I don't really know where else to put this so i was wondering if it would be possible to make a light hood out of christmas lights (white l.e.ds). Would these hurt my fish and if i get plants would they grow in it?


----------



## joeshmoe (Aug 2, 2006)

it possible ,have u tried the new led christmas lights?? those might work well.


----------



## Jaysn (Dec 13, 2006)

I don't know if the light frequencies would be good enough for plants, but I'm making moonlights right now out of a string of led christmas lights.


----------



## blueblue48 (Dec 18, 2006)

i agree with brandon it might not be the right light for plants, and i dont know if it will be bright enough for fishies, depends on the tank size. take some pictures when your done and while your working!


----------



## davethetester (Dec 3, 2006)

I built a hood using 420 5mm LED's. It was built to replace 72W of T5's. It's not enough at roughly 20W so I think you'd be struggling with fewer LED's than that, depends on the size of the tank of coarse, mine's 90l. Plants do grow OK but not brilliant.


----------



## joeshmoe (Aug 2, 2006)

three sets of led light should do it well thats what i think


----------



## chahala (Sep 13, 2007)

*Moon lights*

I just did this. I made a 4' X 5" box out of 1/4" MDF and painted it black.
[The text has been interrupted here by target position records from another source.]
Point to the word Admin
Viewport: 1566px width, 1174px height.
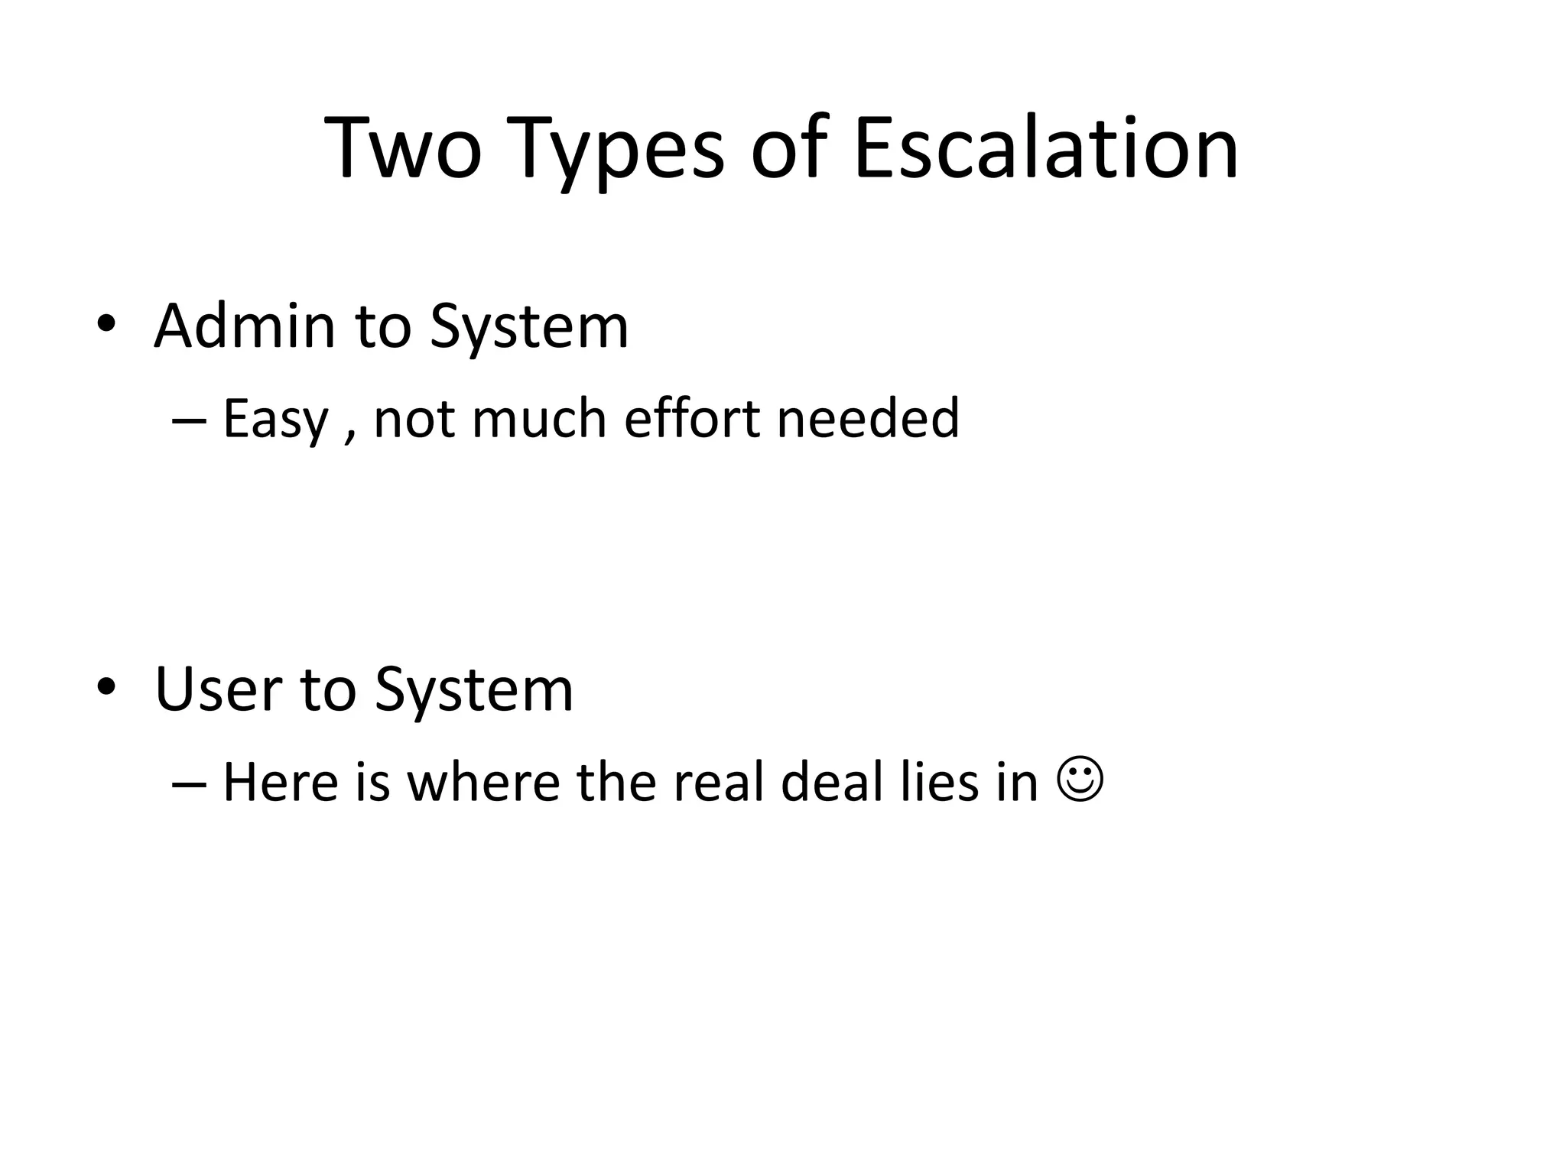tap(245, 326)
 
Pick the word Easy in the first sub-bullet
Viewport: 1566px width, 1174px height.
tap(275, 420)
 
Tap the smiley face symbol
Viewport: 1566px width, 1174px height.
tap(1080, 780)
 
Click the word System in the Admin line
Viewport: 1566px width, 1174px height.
tap(528, 328)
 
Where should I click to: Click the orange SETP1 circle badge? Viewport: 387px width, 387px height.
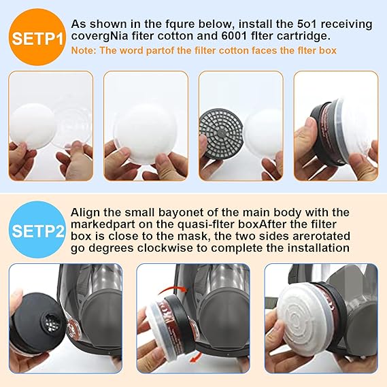click(x=37, y=37)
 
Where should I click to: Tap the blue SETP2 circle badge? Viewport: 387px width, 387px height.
click(x=37, y=230)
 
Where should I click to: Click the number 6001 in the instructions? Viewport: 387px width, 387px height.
click(x=234, y=36)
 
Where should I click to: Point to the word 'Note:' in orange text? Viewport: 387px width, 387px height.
click(x=84, y=50)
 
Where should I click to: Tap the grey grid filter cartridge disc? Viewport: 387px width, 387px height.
click(x=222, y=134)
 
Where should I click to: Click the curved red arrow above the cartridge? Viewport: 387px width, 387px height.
click(x=173, y=289)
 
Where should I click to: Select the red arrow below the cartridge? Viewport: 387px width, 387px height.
click(x=196, y=357)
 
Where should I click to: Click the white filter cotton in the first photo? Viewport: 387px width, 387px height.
click(x=33, y=126)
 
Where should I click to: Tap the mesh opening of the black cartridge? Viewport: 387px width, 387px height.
click(x=52, y=323)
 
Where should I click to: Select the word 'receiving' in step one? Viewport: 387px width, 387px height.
click(x=346, y=24)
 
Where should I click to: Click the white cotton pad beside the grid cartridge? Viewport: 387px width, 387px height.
click(x=262, y=134)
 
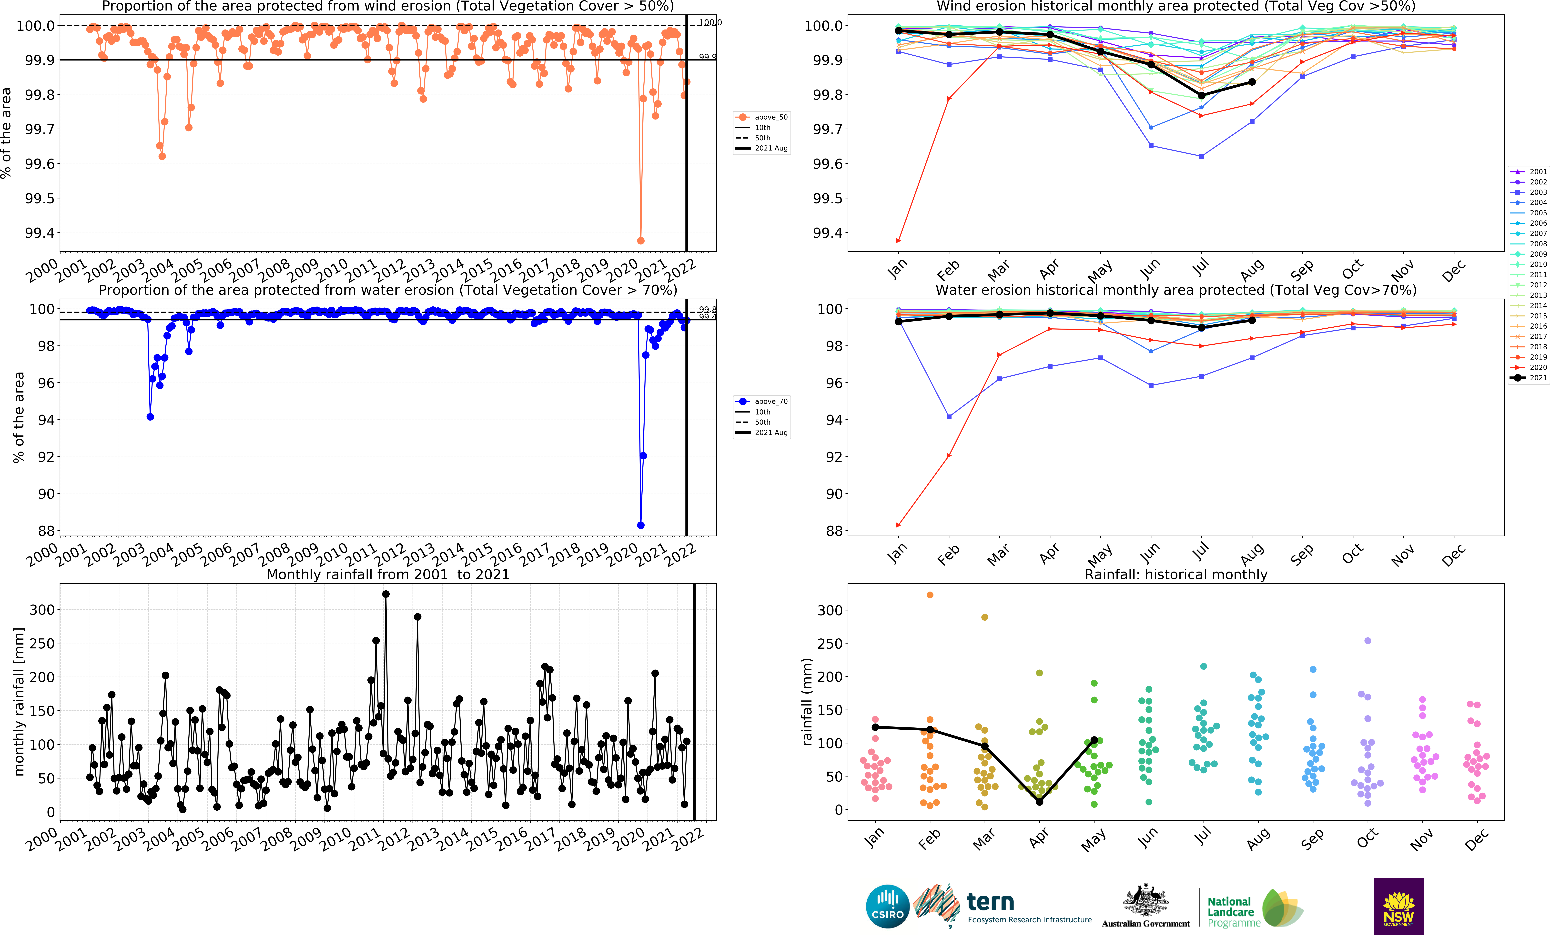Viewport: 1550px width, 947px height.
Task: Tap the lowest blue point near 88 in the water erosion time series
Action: (640, 525)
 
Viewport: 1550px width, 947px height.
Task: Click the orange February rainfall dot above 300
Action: (930, 595)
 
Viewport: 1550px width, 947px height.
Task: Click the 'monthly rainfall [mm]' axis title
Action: (19, 701)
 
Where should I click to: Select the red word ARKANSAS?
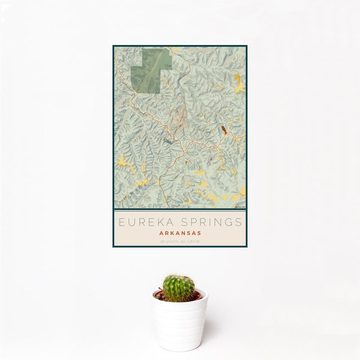coord(180,233)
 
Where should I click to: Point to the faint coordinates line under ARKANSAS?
coord(180,241)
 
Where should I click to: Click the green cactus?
coord(179,288)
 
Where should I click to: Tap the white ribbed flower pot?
coord(180,324)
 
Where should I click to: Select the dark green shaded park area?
coord(150,71)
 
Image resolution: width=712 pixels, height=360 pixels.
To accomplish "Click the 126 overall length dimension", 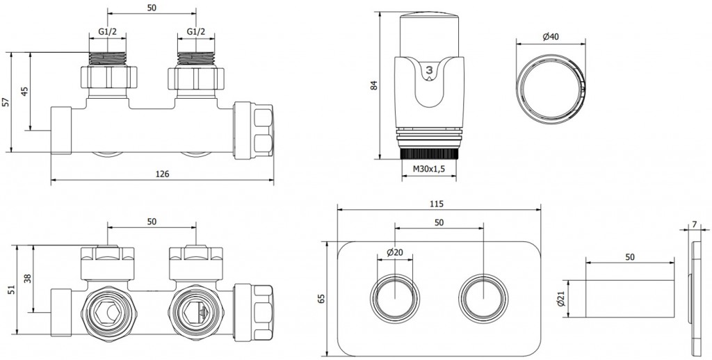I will coord(163,174).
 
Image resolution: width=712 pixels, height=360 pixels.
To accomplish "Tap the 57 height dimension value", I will coord(6,101).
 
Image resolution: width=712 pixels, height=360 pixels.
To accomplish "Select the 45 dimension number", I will coord(25,91).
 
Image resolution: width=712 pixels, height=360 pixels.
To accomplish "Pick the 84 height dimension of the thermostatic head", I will coord(374,85).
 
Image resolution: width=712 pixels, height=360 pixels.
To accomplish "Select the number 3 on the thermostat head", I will coord(430,70).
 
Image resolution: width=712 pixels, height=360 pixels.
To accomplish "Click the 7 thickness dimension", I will coord(696,224).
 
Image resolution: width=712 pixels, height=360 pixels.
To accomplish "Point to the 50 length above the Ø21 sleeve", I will coord(629,257).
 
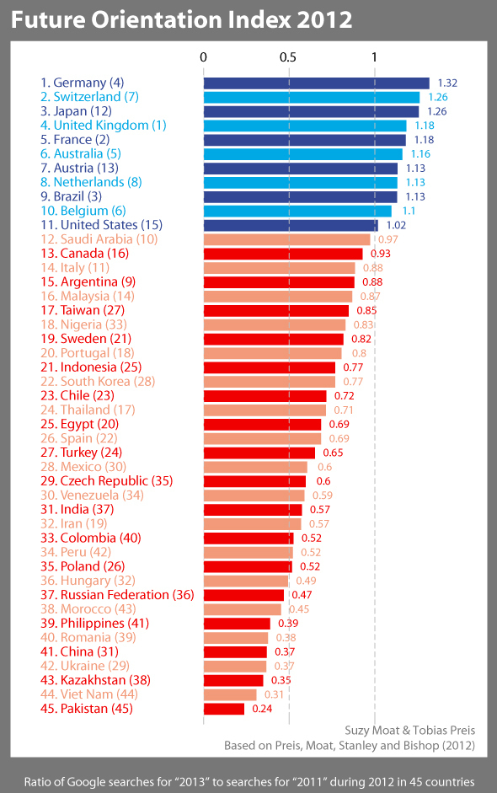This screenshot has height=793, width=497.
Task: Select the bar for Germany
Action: click(x=317, y=83)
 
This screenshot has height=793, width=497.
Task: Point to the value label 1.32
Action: click(x=447, y=83)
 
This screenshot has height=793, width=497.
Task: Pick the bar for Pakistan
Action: click(x=224, y=709)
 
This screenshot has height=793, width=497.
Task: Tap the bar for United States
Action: click(x=291, y=225)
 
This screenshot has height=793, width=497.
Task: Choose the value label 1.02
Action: click(x=396, y=225)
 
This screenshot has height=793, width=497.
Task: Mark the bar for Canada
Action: click(x=283, y=254)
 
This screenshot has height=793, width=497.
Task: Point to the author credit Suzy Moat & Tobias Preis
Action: click(x=410, y=730)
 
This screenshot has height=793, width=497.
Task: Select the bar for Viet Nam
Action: click(x=230, y=694)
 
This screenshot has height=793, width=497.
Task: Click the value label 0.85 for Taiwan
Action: click(x=366, y=310)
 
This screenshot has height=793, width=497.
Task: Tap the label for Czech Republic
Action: click(x=106, y=481)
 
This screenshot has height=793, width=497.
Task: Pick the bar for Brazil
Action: click(x=300, y=196)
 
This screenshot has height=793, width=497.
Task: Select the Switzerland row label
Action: click(x=89, y=97)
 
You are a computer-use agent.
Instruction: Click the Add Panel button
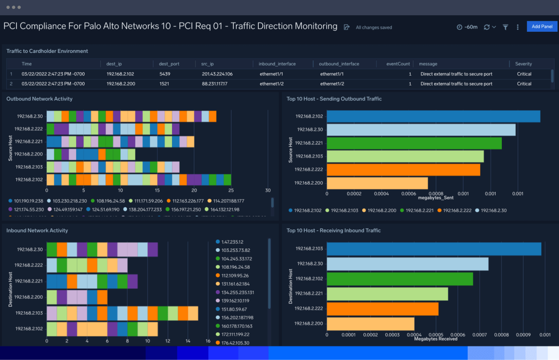(x=542, y=26)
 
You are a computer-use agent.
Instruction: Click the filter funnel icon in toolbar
(x=505, y=27)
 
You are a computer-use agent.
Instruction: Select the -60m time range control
(x=467, y=27)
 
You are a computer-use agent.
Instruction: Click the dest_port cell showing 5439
(x=164, y=74)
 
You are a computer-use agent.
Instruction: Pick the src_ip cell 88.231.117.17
(x=215, y=84)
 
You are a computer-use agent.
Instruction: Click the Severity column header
(x=524, y=64)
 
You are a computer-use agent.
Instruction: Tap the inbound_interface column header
(x=278, y=64)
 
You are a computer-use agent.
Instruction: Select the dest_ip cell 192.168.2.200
(x=120, y=84)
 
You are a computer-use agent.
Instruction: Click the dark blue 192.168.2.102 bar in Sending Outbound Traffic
(x=433, y=116)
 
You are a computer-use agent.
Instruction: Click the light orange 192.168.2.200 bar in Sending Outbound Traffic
(x=377, y=183)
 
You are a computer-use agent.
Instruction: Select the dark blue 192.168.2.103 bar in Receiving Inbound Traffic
(x=434, y=249)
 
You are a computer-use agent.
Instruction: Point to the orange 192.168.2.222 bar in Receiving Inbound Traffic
(x=382, y=309)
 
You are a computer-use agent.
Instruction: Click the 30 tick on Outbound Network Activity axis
(x=268, y=190)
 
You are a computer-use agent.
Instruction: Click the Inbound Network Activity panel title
(x=37, y=230)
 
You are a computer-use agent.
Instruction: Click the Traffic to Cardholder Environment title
(x=47, y=51)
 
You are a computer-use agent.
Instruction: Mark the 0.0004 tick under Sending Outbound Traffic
(x=381, y=194)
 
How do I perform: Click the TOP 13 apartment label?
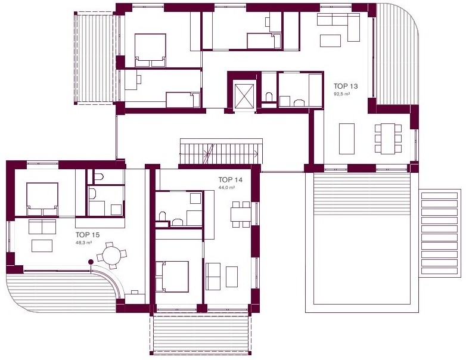(346, 86)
The box looks great. So I had some LED Christmas lights around and glues them all around the box. It went around once and down the middle. It doesn't show in the tank like I wanted it to. Anyone ells do this and it work? Any other idea's for the lights. Email me as I just signed up and might not know how to get back to this exact spot yet. LOL

[email protected]

I am in Canada BC


----------



## porksnorkel (Oct 6, 2006)

u can get light strips from hardware stores for t-12 bulbs at fairly cheap $. make sure they are rated for outdoors/wet locations if u do that though. as far a growing plants u will have to step up and spend some money to do it well. if they grow to well u may need c02 injection.


----------



## chahala (Sep 13, 2007)

*Moon lights*

I don't use anything for plants as my Cichlids eat everything. I only have onion plants as they seem to stay away from them. I just want the blue at night when the lights go off. I tried rope lights and that works well. I would just love to get the real ones, but they are expensive. I was trying to find an easy way to do it and cheap. I have a 90 gallon.

Thanks for any ideas.


----------



## alex_n_linda (Jul 10, 2007)

i made a strip of lights for the night. used 20 5mm led blue lights wired in parallel with 20 resistors. very cheap and easy construction.

Led 100 for 6 bucks-ebay
resistors 20 for 10 bucks- ebay; i only found 1% tol they are the expensive kind only thing they had. 
construction time 2 hours 
night affect-priceless

one of these days i'm going to incorporate them into the light hood.


----------